We are familiar with the hollow promises of politicians, so many will have dismissed the budget announcement relating to tax digitalisation as another today, tomorrow, some time, never issue. Despite the recent political turmoil this would be unwise.
Tax authorities in other jurisdictions already require regular information updates. In the UK we have seen the introduction of Real Time Information for payroll and are used to quarterly VAT reporting. Indeed many farmers make their VAT returns monthly. The Inland Revenue is very IT savvy and is hugely aware of the Internets power.
We may expect the initial level of reporting to be basic but as the technology is proven and tax payers become familiarised with the procedures more will be demanded. This will present a huge challenge to those who wish not to miss opportunities for mitigating our tax liabilities. Will unchecked and unconsidered data be submitted or will the accountant be involved prior to every submission?
The problems will be greatest for those with manual bookkeeping systems. Where computerised bookkeeping packages are used things may be easier. It is likely that many software packages will enable direct input to the Inland Revenue reporting software. However, without scrutiny of the records this could be dangerous. At least with electronic software it should be possible to transmit the data to the businesss tax adviser for review prior to submission.
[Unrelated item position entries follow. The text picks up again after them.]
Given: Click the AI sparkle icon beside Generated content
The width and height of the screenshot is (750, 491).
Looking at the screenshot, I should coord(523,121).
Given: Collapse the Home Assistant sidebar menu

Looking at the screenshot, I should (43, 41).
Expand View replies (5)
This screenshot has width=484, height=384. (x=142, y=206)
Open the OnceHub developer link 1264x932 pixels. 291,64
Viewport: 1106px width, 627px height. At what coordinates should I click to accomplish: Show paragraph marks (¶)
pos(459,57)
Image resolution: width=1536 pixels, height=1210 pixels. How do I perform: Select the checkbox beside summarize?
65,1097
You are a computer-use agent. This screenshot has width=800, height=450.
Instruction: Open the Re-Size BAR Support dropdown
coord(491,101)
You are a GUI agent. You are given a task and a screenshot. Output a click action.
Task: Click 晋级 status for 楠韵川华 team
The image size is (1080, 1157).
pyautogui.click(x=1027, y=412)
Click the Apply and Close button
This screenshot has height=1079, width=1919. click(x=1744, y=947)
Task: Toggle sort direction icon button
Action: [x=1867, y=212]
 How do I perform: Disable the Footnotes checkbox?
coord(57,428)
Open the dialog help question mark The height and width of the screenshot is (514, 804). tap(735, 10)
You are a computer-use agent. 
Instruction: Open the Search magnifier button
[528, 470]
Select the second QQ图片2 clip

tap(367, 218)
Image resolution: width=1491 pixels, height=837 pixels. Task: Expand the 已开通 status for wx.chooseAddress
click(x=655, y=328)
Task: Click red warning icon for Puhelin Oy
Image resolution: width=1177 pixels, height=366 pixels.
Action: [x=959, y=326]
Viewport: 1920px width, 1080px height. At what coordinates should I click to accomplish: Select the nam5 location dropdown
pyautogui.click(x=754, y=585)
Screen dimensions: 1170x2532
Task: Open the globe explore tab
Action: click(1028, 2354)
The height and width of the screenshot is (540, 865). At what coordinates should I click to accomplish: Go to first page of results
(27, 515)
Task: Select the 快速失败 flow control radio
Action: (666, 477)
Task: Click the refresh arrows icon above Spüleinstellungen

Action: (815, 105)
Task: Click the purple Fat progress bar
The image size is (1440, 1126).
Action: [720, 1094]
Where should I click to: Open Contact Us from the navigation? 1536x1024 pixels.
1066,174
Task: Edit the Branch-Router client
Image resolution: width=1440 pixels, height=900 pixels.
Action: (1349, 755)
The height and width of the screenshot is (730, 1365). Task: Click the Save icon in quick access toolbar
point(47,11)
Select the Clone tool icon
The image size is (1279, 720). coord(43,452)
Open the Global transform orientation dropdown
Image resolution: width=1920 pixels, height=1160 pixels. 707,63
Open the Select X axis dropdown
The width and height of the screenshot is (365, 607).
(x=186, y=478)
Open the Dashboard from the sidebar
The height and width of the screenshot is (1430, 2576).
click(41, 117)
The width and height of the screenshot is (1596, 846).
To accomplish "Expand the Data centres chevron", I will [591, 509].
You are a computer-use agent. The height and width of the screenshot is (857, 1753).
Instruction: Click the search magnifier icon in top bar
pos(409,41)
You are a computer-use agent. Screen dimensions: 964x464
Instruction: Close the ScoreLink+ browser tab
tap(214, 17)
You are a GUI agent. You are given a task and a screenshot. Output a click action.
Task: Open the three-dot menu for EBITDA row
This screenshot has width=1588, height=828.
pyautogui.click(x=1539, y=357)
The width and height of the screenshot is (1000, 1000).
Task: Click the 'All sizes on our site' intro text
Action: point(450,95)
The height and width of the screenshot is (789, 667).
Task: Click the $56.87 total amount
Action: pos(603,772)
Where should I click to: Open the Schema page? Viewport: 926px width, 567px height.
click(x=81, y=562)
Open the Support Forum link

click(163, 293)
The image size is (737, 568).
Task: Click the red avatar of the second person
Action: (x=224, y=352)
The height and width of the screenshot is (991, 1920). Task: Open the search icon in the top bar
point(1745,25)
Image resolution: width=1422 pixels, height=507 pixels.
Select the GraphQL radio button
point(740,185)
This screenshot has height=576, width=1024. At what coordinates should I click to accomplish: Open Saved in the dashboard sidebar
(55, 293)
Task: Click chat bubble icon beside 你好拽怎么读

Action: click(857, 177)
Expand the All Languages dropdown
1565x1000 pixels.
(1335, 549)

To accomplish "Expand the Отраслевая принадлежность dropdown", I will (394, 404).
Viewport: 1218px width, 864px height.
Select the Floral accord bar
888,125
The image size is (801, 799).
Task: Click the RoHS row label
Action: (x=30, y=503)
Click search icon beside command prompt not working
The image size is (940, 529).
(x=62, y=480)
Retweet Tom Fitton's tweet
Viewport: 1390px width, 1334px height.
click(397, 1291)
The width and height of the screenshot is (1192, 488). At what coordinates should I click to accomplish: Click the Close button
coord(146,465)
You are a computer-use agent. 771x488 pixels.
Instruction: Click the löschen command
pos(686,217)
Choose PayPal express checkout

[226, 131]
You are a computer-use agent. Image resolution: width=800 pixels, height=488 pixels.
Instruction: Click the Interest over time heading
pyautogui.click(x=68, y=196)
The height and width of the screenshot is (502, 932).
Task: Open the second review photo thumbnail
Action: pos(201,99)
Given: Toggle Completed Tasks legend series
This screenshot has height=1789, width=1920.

This will be easiest for those with software packages which include provision for transfer of data via the Cloud. For example, Sage Drive is a facility that enables some Sage packages to be transferred between users. Farmplan similarly has developed a system that allows software to be securely parked in the cloud from where, with authorisation, it can be downloaded by a third party.
The greatest facility for the sharing of data between, for example, the businessman and his tax adviser, is offered by Cloud Accounting software packages such as Xero and QuickBooks Online. Landmark Systems software is now available as a Cloud hosted application. Because the software is permanently held in the Cloud protocols can be established allowing access by several users without hindering the businesss use of its records. This removes the onus from the businessman to provide data by allowing the accountant to access the system whenever necessary.
These changes must be a godsend to the marketing arms of the Cloud software providers and will encourage other software providers to make remote access easier. Manual systems seem increasingly inadequate to cope with the reporting requirements.
The tax digitalisation changes are flagged to be introduced from April 2018. For today, tomorrow, sometime, never read today, tomorrow, sometime, soon.